Wednesday 9 May 2012

The Dos and Don’ts for Using Social Media as a Teacher with Your Students

The following post is from a guest blogger.

In this day and age, it seems that almost everything around us has gone digital. In order to keep up with the ever-changing times and remain current, school systems and classroom teachers are experimenting with ways to incorporate social media platforms into their lesson plans and classrooms. People pursuing teaching degrees these days learn ways to integrate technology into their lessons.

While students are most likely already using many of these platforms outside of school, do social media websites like Facebook and Twitter have a potential educational benefit that can be used in the classroom and implemented into their education?

We’ve devised a helpful list for teachers thinking about using social media as a way of engaging their students.

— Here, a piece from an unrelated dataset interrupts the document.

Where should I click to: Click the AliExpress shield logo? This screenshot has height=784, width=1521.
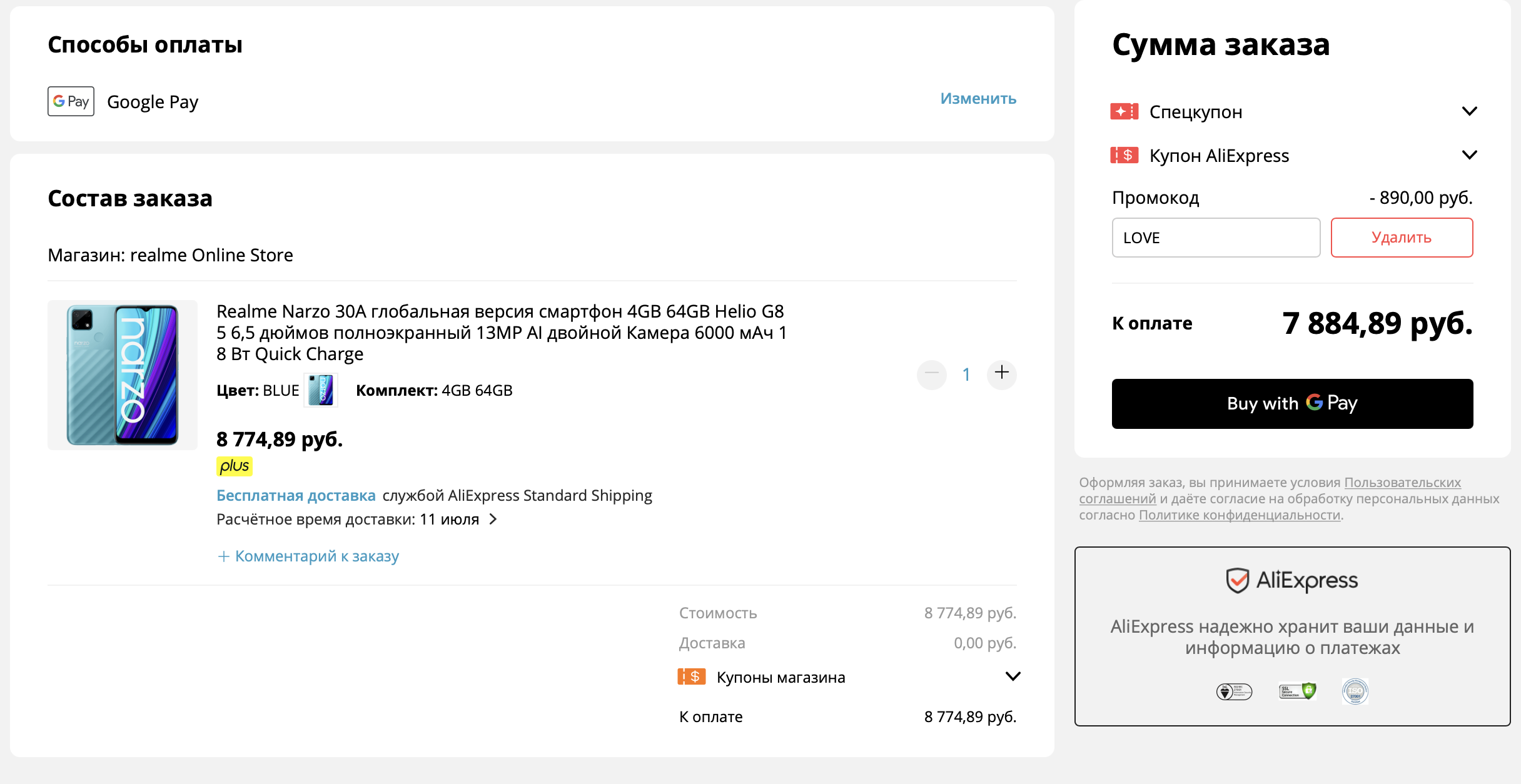click(x=1237, y=580)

Research the potential social media platforms you’d like to incorporate into your lesson plans. Depending on the objective of the lesson plan, one platform might be better than another for achieving your goal with the students. Learn about what is out there and what will work best for your purposes. Social media can be broken up into about six different categories.
  • Social Networking – Social networking sites usually involve a profile feature and allow you to connect with others who have similar interests. Examples include Facebook and LinkedIn.
  • Blogging – Blogs are ideal for sharing information and allow the user, in many cases, to have creative control. Blogs are useful platforms for holding discussions, as there are typically comment features incorporated into the blog to encourage readers to interact. Examples include Wordpress, Blogspot and Tumblr. 
  • Microblogging – Microblogging is a service like Twitter that allows short updates to be shared with others who are subscribed to receive the update. Another example would be a Facebook status update. 
  • Media Sharing – Media sharing involves any service that allows you to share media such as YouTube, Flickr and Vimeo.
  • Bookmarking Sites – Bookmarking websites help to organize various things found on the Internet, including articles, photographs and videos. Examples of book marking sites include Pinterest and Delicious.
  • Social News – Social news platforms allow users to link to news articles. The more people read or “like” an article result in how the item is displayed, separating more popular items from less popular items. An example of a social news platform is Reddit.
Know the privacy settings of the platform you decide to use. Don’t risk putting your students in harm's way.

Make sure that whatever platform you decide to use is accessible to all of your students. In order to keep the classroom engaged as a whole and fair, all students should have equal access to the social media platform you choose. Students who may not have access to a computer at home may be at a disadvantage.

Be mindful that using social media platforms can lead to inappropriate content. Social media can be a great way to share information, but be know that some of these websites have no filter of what people can post. This should be a major concern.

Understand that these types of websites can easily be distracting. While these sites could potentially be very useful and beneficial, they could also be very distracting. Have a plan for how to avoid these distractions or how to deal with the distractions when they occur.

Realize that social media operates in real-time. It can be difficult to keep up as these sites are constantly being fed and updated.

Know that these platforms can limit face-to-face communication. Perhaps try to incorporate a balance into the lesson plan. One way to do this could be to assign homework that involves using the social media platform at home. For example, if the students have a reading assignment, perhaps their homework could be to post their thoughts to a class blog. Rather than ending the conversation there, a good idea might be to have a discussion the next day in classroom based off of the blog posts from the night before.